Travel

Summer Trip Insurance: 2 Key Questions

BY Ed Perkins TIMEApril 5, 2022 PRINT

There’s a good chance you’ll encounter some special insurance needs on your summer trip. For the most part, travel insurance is pretty cut and dried, but you need to take care with two types of insurance.

Rental Car Collision. If you rent a car during your trip, you’ll encounter what has been a major headache for decades: how best to insure against the risk of paying for damage to a car you rent. You have four options:

• A rental company will be happy to sell you a collision damage/loss waiver (CDW/LW). If your rented car gets banged up, you just turn it in and walk away. That sounds ideal, except for one flaw: The price, at up to $30 per day, can nearly double the total cost of the rental. It’s obviously hugely profitable for the rental company, so the rental rep will push it mightily when you sign your contract.

• For domestic travel—or in Canada—collision insurance on your own car(s) may cover you. But typically those policies include a deductible that can be stiff, so you’d be out of pocket. Also, some policies limit coverage to rentals for use when your car is being repaired, not for tourist rentals, and some limit the types of vehicles covered. In any case, a claim at many companies will raise your rates next renewal. And domestic policies don’t cover you in other countries.

• Many credit cards include free collision coverage, but there are big differences. Coverage on most cards is secondary, meaning you must first claim on your regular insurance, with the accompanying problems. At best, the card covers only your deductible. Also, the card might not cover all the charges a rental company can pile on.

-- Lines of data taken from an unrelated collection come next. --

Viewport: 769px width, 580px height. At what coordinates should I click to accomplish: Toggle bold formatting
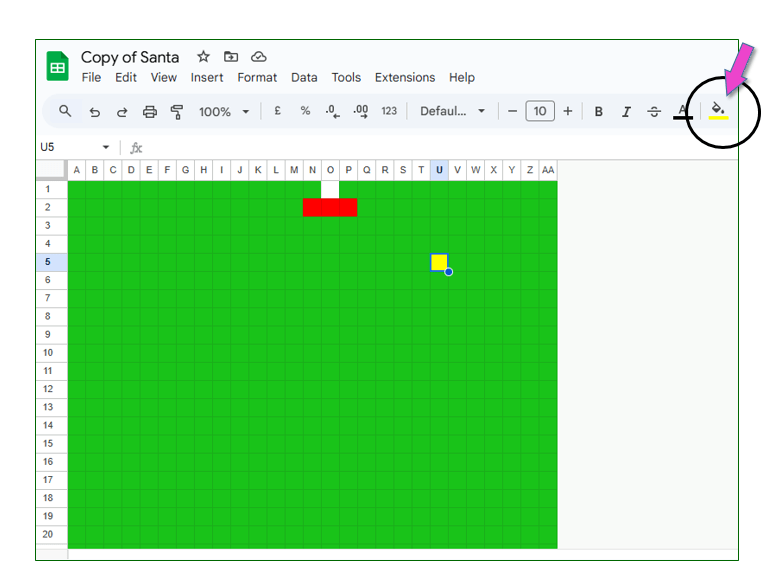tap(599, 112)
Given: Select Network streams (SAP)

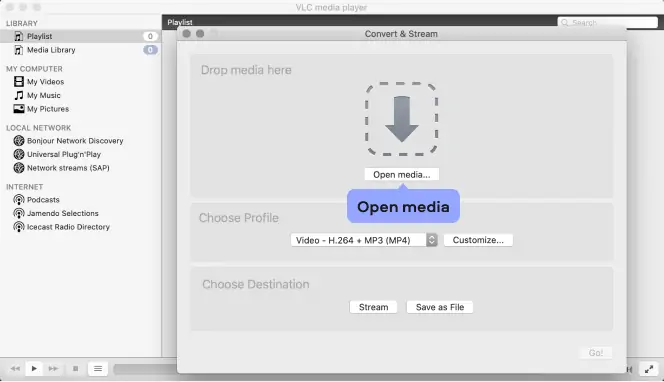Looking at the screenshot, I should [68, 168].
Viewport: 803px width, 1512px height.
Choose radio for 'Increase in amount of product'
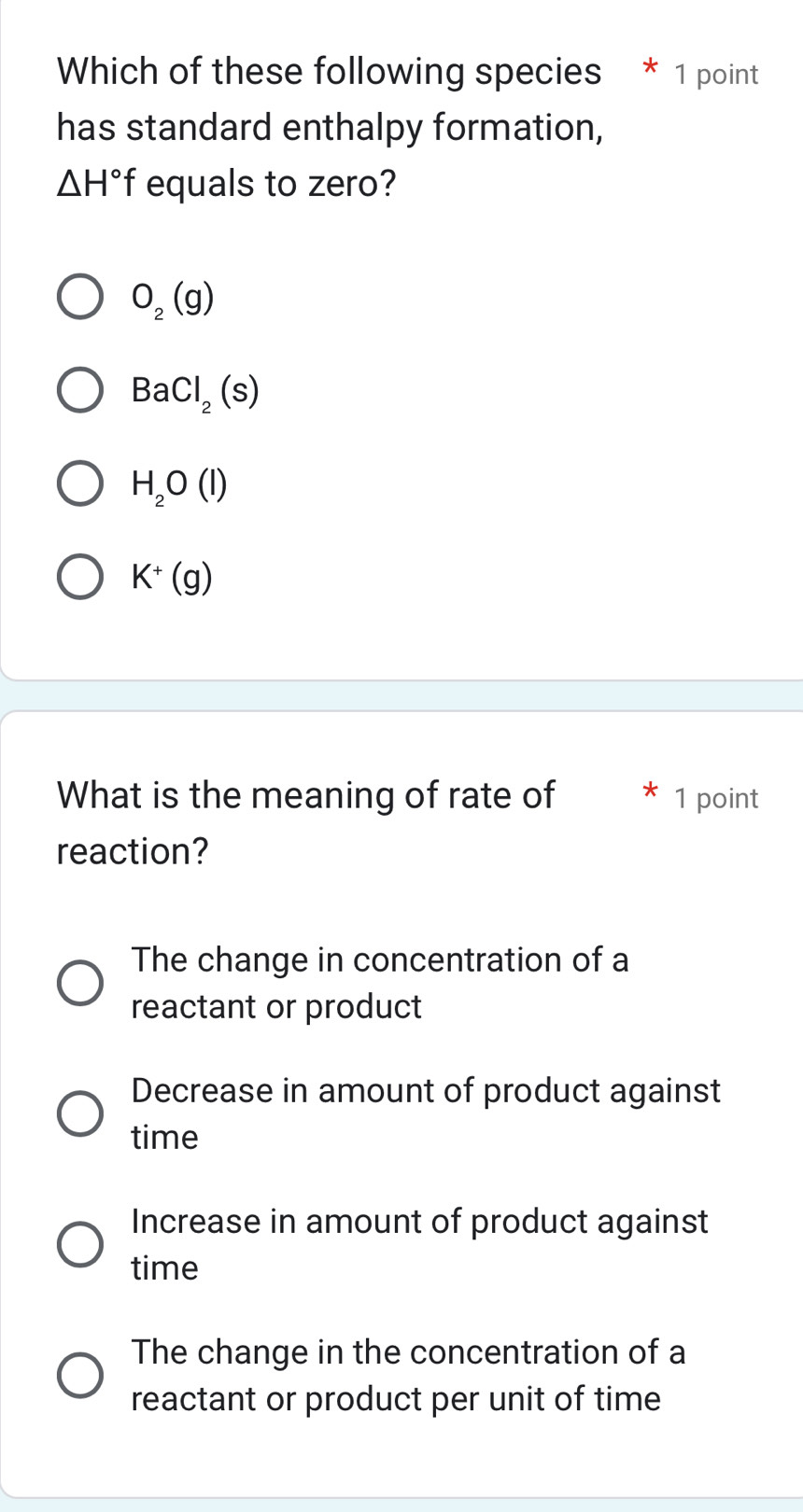pyautogui.click(x=80, y=1244)
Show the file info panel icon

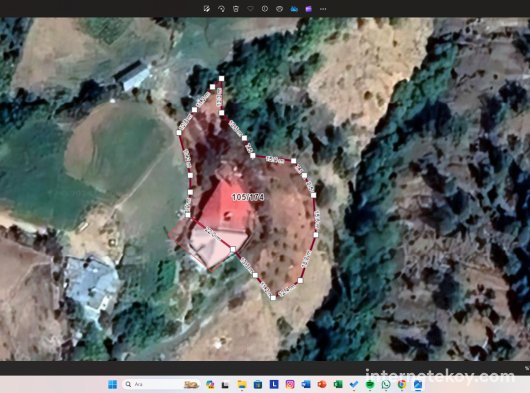point(265,9)

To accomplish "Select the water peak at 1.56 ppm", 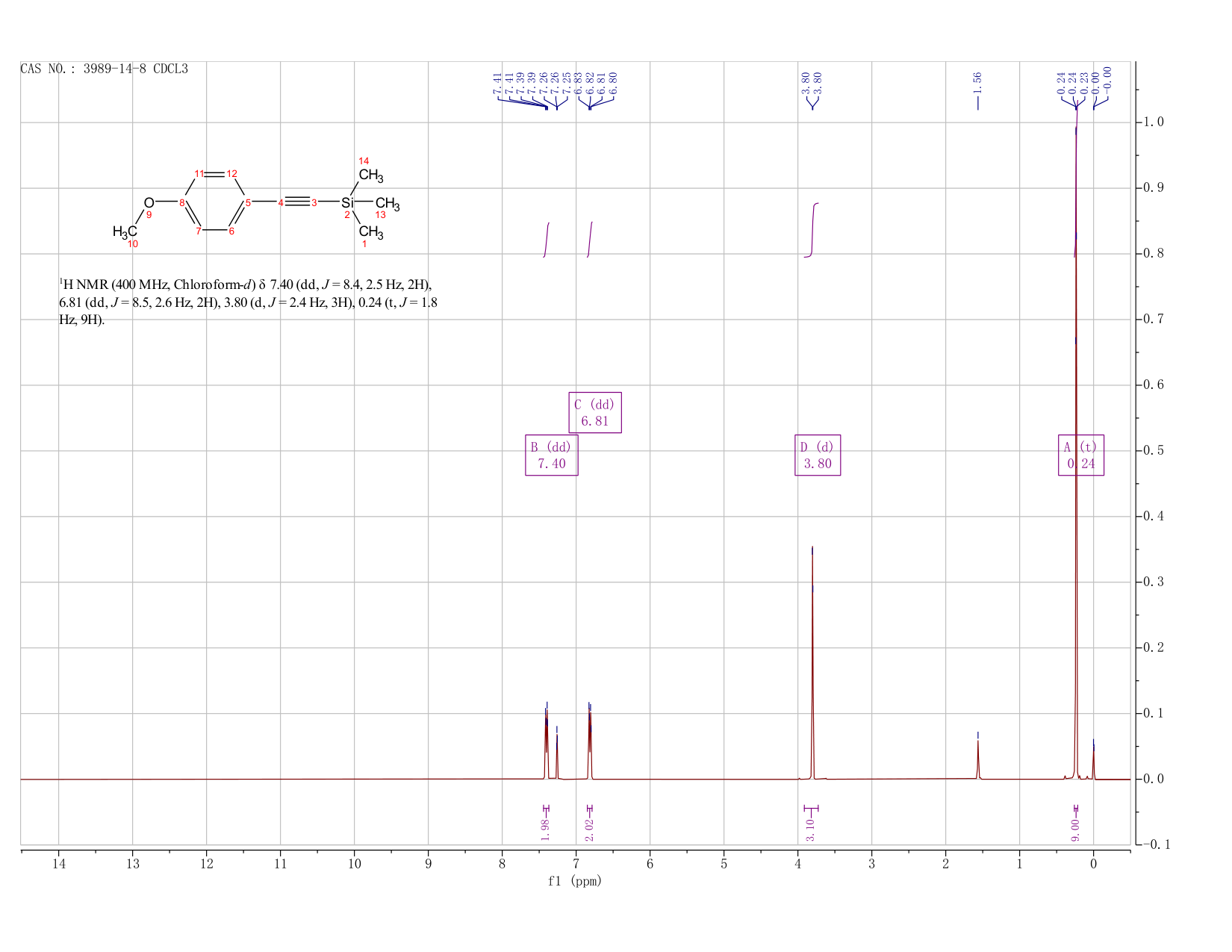I will [x=977, y=758].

The best credit-card coverage is primary, meaning the card pays the full amount and you don’t have to report the damage to your own insurer. It’s available on only a few travel-oriented cards, including several Chase cards with United Airlines and Ink and some Capital One cards. Of course, secondary domestic coverage is de facto primary outside the U.S. and Canada, although some cards exclude coverage in a handful of foreign countries. At the other end of the scale, Citi and Discover have stopped offering collision coverage on almost all their cards.

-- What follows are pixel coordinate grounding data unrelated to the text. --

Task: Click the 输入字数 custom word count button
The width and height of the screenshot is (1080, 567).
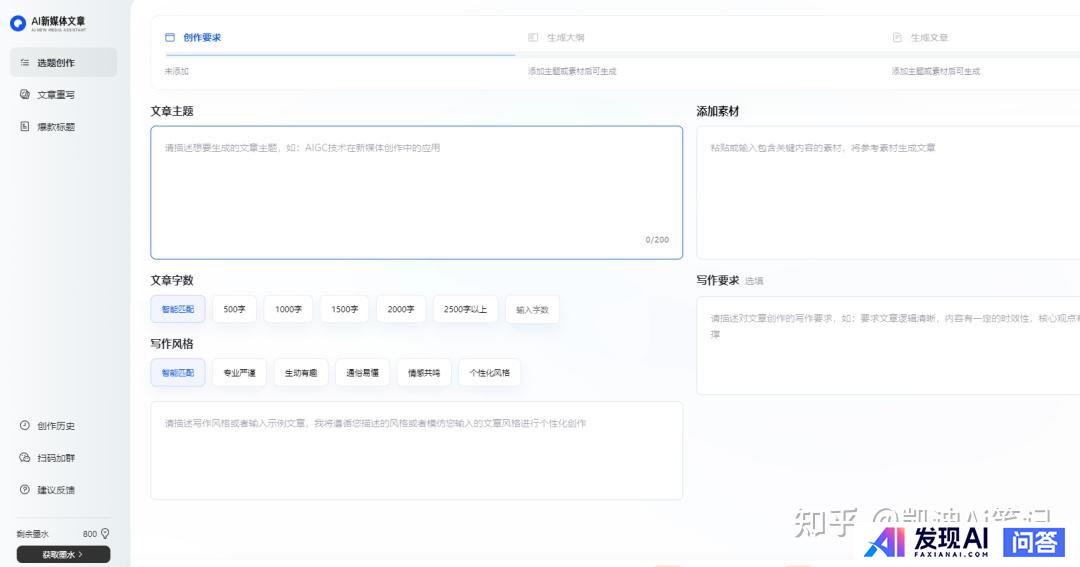Action: [x=532, y=309]
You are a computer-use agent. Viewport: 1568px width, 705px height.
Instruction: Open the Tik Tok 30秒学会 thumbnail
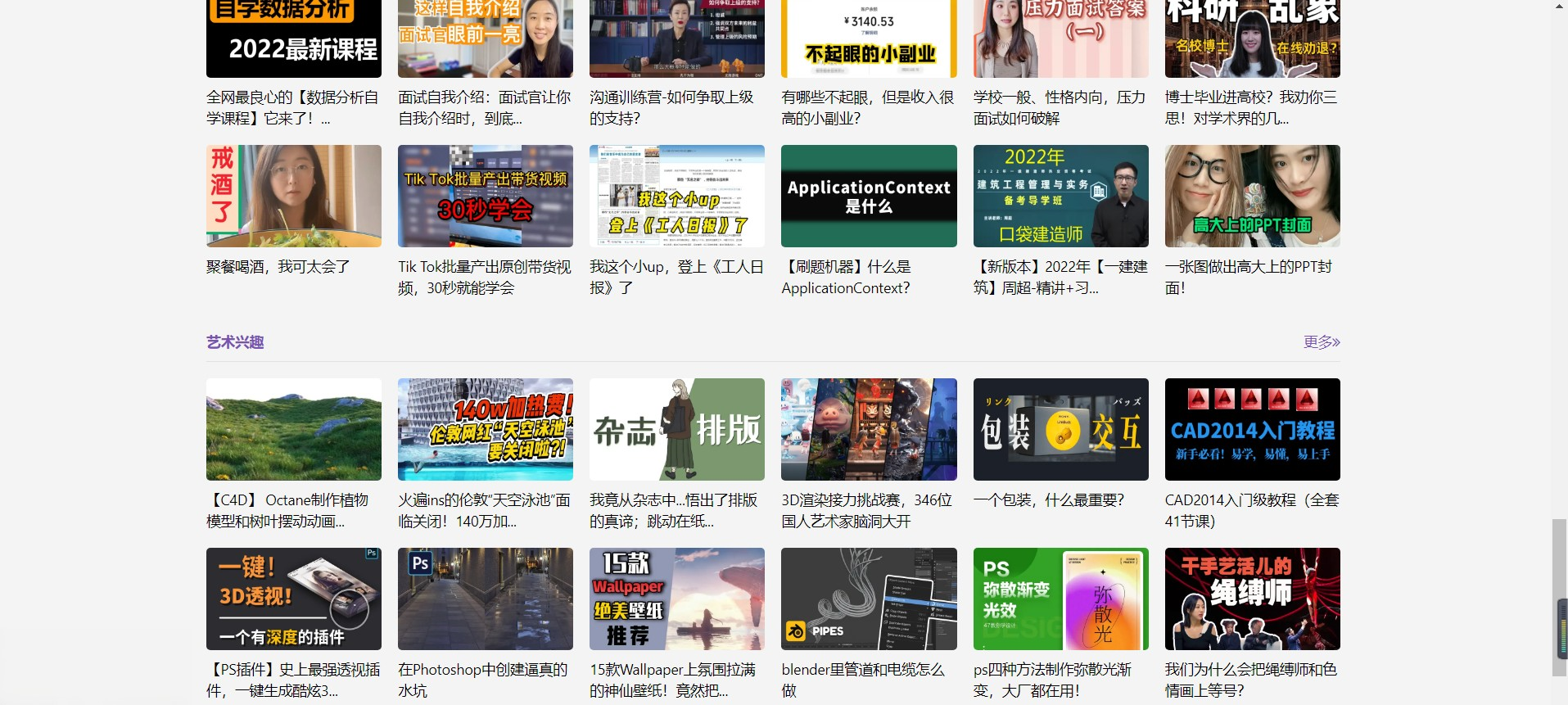485,197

• If you need primary coverage no matter what, you can buy third-party coverage from the big online agencies or through outfits such as insuremyrentalcar.com at far less than the rental companies charge.

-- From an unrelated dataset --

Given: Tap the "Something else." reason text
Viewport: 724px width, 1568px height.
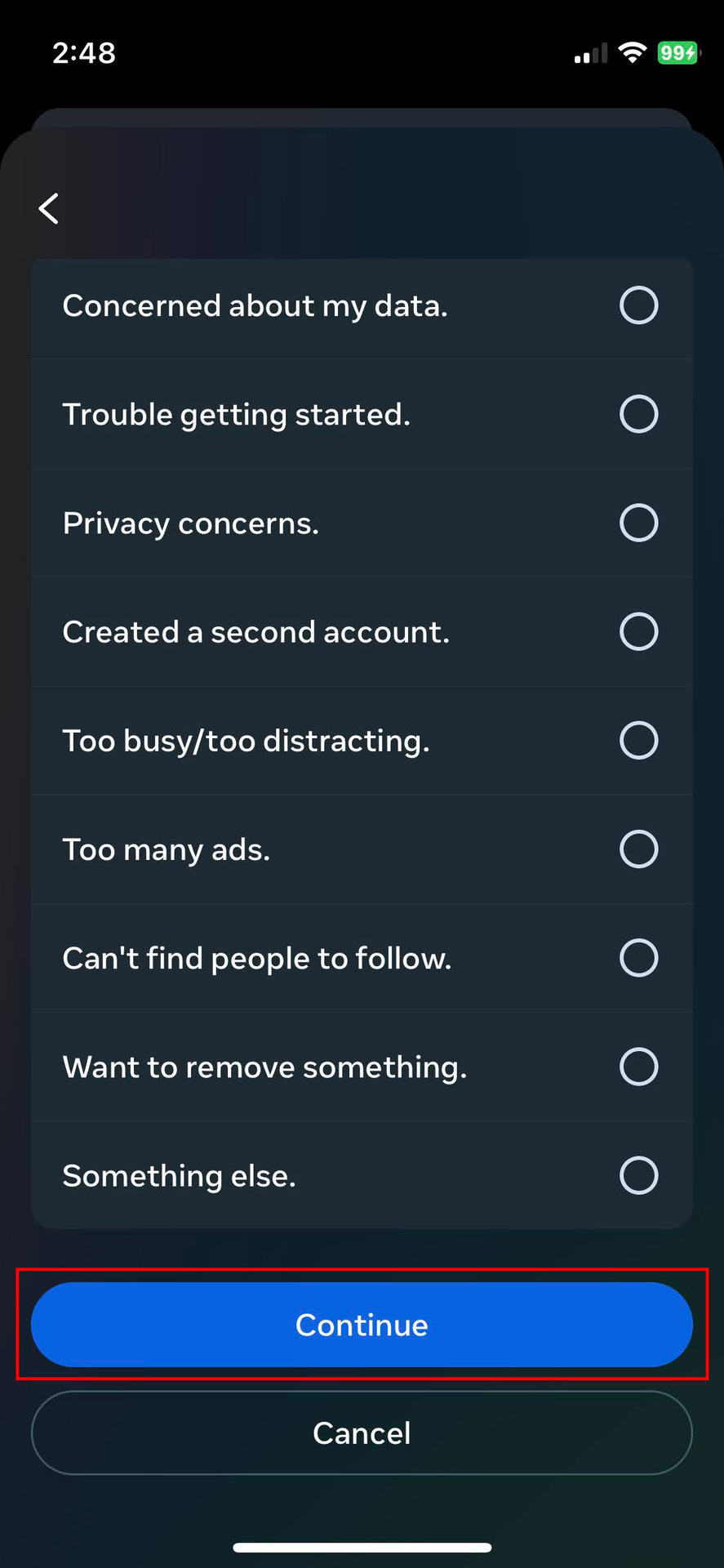Looking at the screenshot, I should 180,1176.
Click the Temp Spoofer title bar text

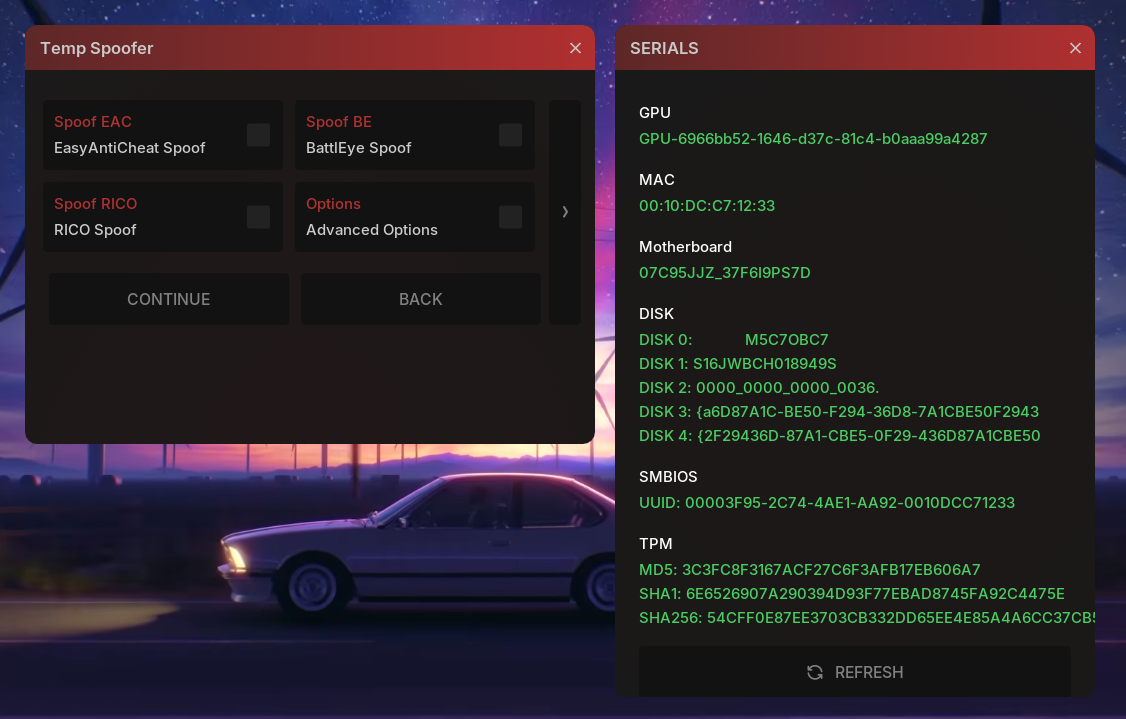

Clearly, rental company CDW/LW gives you the most peace of mind. But it comes at a very stiff price. Don’t make a final decision on a rental until you carefully read the fine print of (1) your own collision policy and (2) the credit card you use for rentals. Also, if you travel a lot, getting a primary-coverage card for just the rental coverage can be a good idea.

Trip Cancellation. A full examination of comprehensive travel insurance is for another time, but one coverage is often not clarified. If you cancel a trip for a covered reason, trip-cancellation insurance (TCI) covers prepayments and deposits you can’t recover from the suppliers—coverage that’s detailed in most comparison guides. But I’ve seen very little information on one question: If a nonrefundable air ticket allows you to retain the dollar value of a canceled ticket for a period of time, does TCI cover your full payment immediately, even if you retain value for later use, or does it require that you wait out the validity period for the credit before it pays or surrender the credit/voucher? I’ve run this question past my go-to travel insurance sources, and the answer seems to be, “It depends on the insurer.” These days, most airlines still allow you to retain the value of a canceled flight, so this is a live question. My recommendation is obvious: Make sure you ask about this specific contingency before you buy insurance.

©2022 Ed Perkins. Distributed by Tribune Content Agency, LLC.